§ WORK TO BE COMPLETED
Can you give these items again, substituting "Display size" for "Screen dimensions" and leaving everything else unchanged?

§ ENTRIES
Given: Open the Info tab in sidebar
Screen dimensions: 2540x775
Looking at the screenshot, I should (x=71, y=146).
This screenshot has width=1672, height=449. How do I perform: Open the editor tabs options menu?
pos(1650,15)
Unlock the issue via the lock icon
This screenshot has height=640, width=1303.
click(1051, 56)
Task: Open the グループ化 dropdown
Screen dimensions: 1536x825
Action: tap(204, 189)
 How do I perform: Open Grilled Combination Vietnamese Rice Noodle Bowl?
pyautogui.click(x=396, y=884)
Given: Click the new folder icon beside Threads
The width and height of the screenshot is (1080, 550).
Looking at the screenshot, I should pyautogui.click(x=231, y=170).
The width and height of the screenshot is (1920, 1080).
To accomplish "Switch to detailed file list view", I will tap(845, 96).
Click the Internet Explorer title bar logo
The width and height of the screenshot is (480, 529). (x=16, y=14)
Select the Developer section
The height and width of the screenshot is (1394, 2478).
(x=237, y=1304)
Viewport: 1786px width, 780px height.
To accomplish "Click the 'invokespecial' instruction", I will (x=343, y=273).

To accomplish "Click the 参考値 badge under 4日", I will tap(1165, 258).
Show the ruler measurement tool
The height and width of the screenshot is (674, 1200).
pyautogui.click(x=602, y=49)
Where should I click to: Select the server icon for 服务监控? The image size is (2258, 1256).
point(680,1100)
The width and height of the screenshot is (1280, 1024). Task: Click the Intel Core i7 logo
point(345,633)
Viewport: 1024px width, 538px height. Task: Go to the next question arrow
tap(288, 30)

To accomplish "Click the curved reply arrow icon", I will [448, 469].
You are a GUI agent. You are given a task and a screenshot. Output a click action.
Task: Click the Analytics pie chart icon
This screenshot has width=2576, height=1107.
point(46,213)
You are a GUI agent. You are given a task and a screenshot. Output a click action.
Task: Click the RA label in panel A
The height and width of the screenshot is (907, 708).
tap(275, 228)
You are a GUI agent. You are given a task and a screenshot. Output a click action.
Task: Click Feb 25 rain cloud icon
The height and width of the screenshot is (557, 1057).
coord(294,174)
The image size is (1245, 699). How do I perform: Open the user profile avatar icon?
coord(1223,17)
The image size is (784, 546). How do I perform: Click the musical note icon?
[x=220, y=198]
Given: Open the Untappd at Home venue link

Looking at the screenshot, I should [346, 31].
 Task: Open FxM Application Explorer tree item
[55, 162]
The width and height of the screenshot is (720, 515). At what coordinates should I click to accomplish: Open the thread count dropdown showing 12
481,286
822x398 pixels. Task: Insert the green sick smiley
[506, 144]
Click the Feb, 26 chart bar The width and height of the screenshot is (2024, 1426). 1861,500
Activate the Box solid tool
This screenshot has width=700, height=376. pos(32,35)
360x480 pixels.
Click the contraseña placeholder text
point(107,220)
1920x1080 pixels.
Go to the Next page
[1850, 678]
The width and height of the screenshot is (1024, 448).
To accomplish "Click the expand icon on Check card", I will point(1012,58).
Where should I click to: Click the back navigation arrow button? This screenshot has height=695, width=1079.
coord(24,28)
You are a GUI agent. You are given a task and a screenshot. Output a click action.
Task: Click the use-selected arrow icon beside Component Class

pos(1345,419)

§ RIGHT ANSWER
Given: Open the Info tab in sidebar
Display size: 2540x775
Looking at the screenshot, I should (x=71, y=146).
This screenshot has width=1672, height=449. How do I perform: Open the editor tabs options menu?
pos(1650,15)
Unlock the issue via the lock icon
This screenshot has height=640, width=1303.
click(1051, 56)
Task: Open the グループ化 dropdown
Display size: 1536x825
Action: tap(204, 189)
 How do I perform: Open Grilled Combination Vietnamese Rice Noodle Bowl?
pyautogui.click(x=396, y=884)
Given: Click the new folder icon beside Threads
The width and height of the screenshot is (1080, 550).
Looking at the screenshot, I should pyautogui.click(x=231, y=170).
The width and height of the screenshot is (1920, 1080).
To accomplish "Switch to detailed file list view", I will tap(845, 96).
Click the Internet Explorer title bar logo
The width and height of the screenshot is (480, 529). (x=16, y=14)
Select the Developer section
The height and width of the screenshot is (1394, 2478).
(x=237, y=1304)
Viewport: 1786px width, 780px height.
To accomplish "Click the 'invokespecial' instruction", I will (x=343, y=273).

To accomplish "Click the 参考値 badge under 4日", I will tap(1165, 258).
Show the ruler measurement tool
The height and width of the screenshot is (674, 1200).
pyautogui.click(x=602, y=49)
Where should I click to: Select the server icon for 服务监控? The image size is (2258, 1256).
point(680,1100)
The width and height of the screenshot is (1280, 1024). Task: Click the Intel Core i7 logo
point(345,633)
Viewport: 1024px width, 538px height. Task: Go to the next question arrow
tap(288, 30)

To accomplish "Click the curved reply arrow icon", I will [448, 469].
You are a GUI agent. You are given a task and a screenshot. Output a click action.
Task: Click the Analytics pie chart icon
This screenshot has width=2576, height=1107.
point(46,213)
You are a GUI agent. You are given a task and a screenshot. Output a click action.
Task: Click the RA label in panel A
The height and width of the screenshot is (907, 708).
tap(275, 228)
You are a GUI agent. You are given a task and a screenshot. Output a click action.
Task: Click Feb 25 rain cloud icon
The height and width of the screenshot is (557, 1057).
coord(294,174)
The image size is (1245, 699). How do I perform: Open the user profile avatar icon?
coord(1223,17)
The image size is (784, 546). How do I perform: Click the musical note icon?
[x=220, y=198]
Given: Open the Untappd at Home venue link

Looking at the screenshot, I should [346, 31].
 Task: Open FxM Application Explorer tree item
[55, 162]
The width and height of the screenshot is (720, 515). At what coordinates should I click to accomplish: Open the thread count dropdown showing 12
481,286
822x398 pixels. Task: Insert the green sick smiley
[506, 144]
Click the Feb, 26 chart bar The width and height of the screenshot is (2024, 1426). 1861,500
Activate the Box solid tool
This screenshot has width=700, height=376. pos(32,35)
360x480 pixels.
Click the contraseña placeholder text
point(107,220)
1920x1080 pixels.
Go to the Next page
[1850, 678]
The width and height of the screenshot is (1024, 448).
To accomplish "Click the expand icon on Check card", I will point(1012,58).
Where should I click to: Click the back navigation arrow button? This screenshot has height=695, width=1079.
coord(24,28)
You are a GUI agent. You are given a task and a screenshot. Output a click action.
Task: Click the use-selected arrow icon beside Component Class

pos(1345,419)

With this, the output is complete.